Bangladeshi architect and professor

Muzharul Islam (25 December 1923 – 15 July 2012) was a Bangladeshi architect, urban planner, educator, and activist. He is considered the grand master of regional modernism in South Asia. Islam is the pioneer of modern architecture in Bangladesh and the father of Bengali modernism. Islam's style and influence dominated the architectural scene in the country during the 1960s and 70s, along with major US architects he brought to work in Dhaka.

As a teacher, architect, and social and political activist, Islam set the course of architectural practice in the country not only through his own many varied works but also through being instrumental in inviting architects such as Louis Kahn, Richard Neutra, Stanley Tigerman, Paul Rudolph, Robert Boughey, and Konstantinos Doxiadis to work in Bangladesh.

==Early life==
Muzharul Islam was born on 25 December 1923 in Murshidabad. He went to the United States in 1950, where he received his bachelor's degree in architecture from the University of Oregon. In 1956, he received a scholarship to study tropical architecture at the AA School of Architecture, London. In 1961, he completed his post-graduation under Paul Rudolph from Yale University. At Yale, Stanley Tigerman was one of his classmates, and there he came in touch with Louis I. Kahn. Muzharul Islam began his career by designing two buildings in the Shahbag area in 1955 – Dhaka University Library and College of Arts and Crafts. Between 1958 and 1964, Islam was an architect in the C&B Department of the government of East Pakistan.

> _Supplied data_:
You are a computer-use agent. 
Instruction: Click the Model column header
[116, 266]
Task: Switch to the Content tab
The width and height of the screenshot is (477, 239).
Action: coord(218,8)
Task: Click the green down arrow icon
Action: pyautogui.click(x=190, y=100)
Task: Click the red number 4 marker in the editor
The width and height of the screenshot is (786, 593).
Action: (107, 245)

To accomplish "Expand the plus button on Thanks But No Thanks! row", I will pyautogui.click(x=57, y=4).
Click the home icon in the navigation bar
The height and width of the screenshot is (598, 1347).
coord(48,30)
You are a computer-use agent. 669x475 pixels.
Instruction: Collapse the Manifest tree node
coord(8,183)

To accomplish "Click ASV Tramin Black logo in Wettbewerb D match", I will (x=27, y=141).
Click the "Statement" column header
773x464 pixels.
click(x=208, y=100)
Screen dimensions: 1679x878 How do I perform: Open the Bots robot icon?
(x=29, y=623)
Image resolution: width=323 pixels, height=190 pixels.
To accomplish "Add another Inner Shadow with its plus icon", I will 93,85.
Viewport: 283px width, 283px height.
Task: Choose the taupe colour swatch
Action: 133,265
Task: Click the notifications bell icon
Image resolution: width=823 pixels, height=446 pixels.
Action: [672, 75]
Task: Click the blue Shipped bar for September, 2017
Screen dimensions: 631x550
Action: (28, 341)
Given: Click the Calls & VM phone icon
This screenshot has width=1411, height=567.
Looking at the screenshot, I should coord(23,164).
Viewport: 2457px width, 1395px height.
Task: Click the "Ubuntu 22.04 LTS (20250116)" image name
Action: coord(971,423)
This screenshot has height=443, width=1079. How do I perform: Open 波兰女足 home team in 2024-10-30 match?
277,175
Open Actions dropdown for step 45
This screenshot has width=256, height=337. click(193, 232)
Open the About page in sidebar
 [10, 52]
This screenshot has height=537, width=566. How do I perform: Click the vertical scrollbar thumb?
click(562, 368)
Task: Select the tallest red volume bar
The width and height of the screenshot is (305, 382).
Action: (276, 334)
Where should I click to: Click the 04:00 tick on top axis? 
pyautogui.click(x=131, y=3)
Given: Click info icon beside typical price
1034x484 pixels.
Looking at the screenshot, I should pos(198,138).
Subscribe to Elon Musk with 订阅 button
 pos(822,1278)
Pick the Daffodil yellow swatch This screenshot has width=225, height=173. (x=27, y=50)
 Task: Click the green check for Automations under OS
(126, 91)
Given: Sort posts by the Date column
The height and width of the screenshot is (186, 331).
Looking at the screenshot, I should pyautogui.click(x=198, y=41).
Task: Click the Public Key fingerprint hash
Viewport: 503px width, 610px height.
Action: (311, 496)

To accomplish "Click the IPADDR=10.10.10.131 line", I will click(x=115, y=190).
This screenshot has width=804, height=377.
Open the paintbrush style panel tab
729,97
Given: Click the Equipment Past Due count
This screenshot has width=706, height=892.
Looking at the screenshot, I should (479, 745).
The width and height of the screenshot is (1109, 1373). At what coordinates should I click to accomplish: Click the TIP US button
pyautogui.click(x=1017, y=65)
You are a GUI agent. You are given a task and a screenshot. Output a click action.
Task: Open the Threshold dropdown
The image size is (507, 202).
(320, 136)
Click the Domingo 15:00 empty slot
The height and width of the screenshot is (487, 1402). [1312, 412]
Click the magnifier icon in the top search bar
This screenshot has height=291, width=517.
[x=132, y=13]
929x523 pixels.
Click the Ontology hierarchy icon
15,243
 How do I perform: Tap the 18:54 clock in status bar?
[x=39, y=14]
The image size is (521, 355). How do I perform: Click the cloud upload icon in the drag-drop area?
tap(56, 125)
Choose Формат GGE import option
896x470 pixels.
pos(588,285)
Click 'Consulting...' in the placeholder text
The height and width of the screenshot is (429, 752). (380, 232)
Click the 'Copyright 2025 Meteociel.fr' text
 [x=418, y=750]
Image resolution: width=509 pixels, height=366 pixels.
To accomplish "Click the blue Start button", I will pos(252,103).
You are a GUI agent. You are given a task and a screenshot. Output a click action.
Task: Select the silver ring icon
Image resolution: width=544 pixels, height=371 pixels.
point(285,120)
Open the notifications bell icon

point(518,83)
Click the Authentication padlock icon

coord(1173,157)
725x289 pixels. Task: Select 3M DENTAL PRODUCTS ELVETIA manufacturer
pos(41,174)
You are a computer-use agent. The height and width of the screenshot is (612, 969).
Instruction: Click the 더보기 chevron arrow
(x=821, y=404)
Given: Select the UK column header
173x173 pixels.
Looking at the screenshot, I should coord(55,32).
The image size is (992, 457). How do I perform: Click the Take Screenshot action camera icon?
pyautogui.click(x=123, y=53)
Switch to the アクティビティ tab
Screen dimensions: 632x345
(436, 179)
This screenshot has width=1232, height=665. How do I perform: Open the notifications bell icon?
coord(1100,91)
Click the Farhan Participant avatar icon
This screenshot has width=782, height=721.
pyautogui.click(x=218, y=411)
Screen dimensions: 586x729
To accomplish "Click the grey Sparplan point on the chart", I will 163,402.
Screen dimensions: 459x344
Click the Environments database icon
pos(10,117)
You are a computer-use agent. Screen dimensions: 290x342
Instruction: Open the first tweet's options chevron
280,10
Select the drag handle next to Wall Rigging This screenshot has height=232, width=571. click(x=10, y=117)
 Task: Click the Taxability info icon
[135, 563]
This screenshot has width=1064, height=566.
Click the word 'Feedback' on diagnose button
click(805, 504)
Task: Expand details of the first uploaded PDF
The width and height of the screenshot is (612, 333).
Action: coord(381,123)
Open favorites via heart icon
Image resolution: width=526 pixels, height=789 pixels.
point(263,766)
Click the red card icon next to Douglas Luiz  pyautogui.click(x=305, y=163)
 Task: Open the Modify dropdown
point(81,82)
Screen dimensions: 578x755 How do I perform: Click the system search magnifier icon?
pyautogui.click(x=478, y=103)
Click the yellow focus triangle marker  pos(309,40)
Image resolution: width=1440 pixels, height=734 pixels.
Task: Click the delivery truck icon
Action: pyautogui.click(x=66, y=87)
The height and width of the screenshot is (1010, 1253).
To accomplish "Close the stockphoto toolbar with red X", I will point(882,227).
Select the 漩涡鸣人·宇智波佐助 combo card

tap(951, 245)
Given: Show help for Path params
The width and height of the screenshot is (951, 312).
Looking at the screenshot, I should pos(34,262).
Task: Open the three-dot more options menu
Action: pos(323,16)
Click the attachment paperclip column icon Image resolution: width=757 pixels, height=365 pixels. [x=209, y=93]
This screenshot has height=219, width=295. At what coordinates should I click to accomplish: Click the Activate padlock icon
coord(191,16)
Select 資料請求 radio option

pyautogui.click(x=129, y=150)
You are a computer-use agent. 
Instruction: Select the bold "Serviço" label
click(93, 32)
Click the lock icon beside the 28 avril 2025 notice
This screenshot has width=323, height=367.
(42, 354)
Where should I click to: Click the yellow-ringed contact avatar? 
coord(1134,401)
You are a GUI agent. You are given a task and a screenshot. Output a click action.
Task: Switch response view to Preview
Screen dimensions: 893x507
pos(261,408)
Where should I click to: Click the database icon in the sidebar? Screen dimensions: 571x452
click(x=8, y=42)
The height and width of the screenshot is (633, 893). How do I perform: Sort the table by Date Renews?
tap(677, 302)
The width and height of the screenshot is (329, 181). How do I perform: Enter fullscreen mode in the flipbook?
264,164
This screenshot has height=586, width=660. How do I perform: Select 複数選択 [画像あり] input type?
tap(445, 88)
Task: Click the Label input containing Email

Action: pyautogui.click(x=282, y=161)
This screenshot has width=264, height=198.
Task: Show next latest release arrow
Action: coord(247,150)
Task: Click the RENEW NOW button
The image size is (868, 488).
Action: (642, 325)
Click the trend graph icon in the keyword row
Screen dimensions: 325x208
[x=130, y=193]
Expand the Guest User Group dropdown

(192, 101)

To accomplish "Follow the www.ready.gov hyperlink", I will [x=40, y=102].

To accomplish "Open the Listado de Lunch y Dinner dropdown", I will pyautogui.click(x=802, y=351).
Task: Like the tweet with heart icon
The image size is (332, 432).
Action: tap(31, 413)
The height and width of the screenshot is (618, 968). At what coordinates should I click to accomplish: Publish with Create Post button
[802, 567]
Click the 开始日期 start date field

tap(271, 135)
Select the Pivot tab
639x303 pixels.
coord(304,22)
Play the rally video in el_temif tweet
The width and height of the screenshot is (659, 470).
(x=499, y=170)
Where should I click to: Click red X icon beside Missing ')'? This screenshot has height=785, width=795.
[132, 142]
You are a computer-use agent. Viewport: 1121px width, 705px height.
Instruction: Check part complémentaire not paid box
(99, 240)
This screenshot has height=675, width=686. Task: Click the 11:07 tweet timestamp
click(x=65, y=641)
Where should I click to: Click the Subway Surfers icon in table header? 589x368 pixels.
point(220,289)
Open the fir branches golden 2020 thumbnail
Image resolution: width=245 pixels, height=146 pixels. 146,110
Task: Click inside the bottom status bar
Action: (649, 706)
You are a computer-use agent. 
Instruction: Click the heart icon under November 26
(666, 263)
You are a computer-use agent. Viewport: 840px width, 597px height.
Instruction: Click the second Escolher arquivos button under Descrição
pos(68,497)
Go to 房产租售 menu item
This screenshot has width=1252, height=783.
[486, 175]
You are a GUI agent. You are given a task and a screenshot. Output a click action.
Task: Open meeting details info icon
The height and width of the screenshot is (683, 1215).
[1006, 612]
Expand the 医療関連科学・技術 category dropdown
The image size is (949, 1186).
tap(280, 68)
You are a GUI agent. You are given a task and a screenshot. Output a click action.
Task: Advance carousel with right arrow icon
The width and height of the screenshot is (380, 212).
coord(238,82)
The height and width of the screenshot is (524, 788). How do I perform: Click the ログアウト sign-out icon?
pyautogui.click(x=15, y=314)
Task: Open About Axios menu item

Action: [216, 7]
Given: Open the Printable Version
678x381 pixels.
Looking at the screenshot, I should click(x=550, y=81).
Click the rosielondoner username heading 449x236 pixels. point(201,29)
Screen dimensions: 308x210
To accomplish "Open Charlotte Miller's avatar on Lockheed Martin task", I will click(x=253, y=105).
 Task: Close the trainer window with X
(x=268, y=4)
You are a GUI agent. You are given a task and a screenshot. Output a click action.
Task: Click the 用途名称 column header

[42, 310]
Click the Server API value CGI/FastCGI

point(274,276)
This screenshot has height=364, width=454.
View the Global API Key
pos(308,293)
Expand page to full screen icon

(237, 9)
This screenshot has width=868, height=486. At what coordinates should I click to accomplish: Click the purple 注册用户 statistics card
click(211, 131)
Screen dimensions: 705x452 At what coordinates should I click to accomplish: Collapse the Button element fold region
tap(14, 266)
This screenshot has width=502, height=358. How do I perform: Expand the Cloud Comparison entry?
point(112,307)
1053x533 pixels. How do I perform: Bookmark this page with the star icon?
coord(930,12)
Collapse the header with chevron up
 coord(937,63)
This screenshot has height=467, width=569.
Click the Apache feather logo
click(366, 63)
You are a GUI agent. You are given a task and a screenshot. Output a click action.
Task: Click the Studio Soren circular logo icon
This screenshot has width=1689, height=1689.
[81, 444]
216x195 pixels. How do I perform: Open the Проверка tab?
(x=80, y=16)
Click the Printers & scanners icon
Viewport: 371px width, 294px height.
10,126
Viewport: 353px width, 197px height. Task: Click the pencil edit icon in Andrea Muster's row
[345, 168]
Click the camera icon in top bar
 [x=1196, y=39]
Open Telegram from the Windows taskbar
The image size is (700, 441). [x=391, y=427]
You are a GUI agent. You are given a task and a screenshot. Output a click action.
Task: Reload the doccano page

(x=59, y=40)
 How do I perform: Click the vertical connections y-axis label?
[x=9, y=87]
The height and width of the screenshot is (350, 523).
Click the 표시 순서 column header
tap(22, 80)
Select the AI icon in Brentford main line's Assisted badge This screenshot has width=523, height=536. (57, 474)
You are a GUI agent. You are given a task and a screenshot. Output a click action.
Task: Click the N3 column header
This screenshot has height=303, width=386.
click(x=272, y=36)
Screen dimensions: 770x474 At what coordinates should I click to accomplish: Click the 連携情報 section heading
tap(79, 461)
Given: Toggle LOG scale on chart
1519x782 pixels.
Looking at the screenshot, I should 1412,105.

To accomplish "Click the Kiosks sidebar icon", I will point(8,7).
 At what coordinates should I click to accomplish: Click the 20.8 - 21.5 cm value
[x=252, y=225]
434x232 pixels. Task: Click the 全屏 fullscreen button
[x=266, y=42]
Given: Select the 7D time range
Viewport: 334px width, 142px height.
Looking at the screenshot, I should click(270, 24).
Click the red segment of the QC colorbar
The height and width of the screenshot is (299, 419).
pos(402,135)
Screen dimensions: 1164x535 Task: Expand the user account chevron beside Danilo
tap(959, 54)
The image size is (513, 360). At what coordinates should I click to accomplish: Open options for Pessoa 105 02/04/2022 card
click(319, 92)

> _Problems and tasks_:
1/ Answer these questions from the text on Muzharul Islam:
(a) From which university did he receive his bachelor's degree in architecture?
(b) Which two buildings in the Shahbag area did he design in 1955?
(c) During which decades did his style and influence dominate the architectural scene in the country?
2/ Duplicate the passage of the text on Muzharul Islam from "Muzharul Islam (25" up to and including "work in Dhaka.".

> _Answers to each task_:
1/
(a) The University of Oregon.
(b) Dhaka University Library and College of Arts and Crafts.
(c) The 1960s and 70s.

2/
Muzharul Islam (25 December 1923 – 15 July 2012) was a Bangladeshi architect, urban planner, educator, and activist. He is considered the grand master of regional modernism in South Asia. Islam is the pioneer of modern architecture in Bangladesh and the father of Bengali modernism. Islam's style and influence dominated the architectural scene in the country during the 1960s and 70s, along with major US architects he brought to work in Dhaka.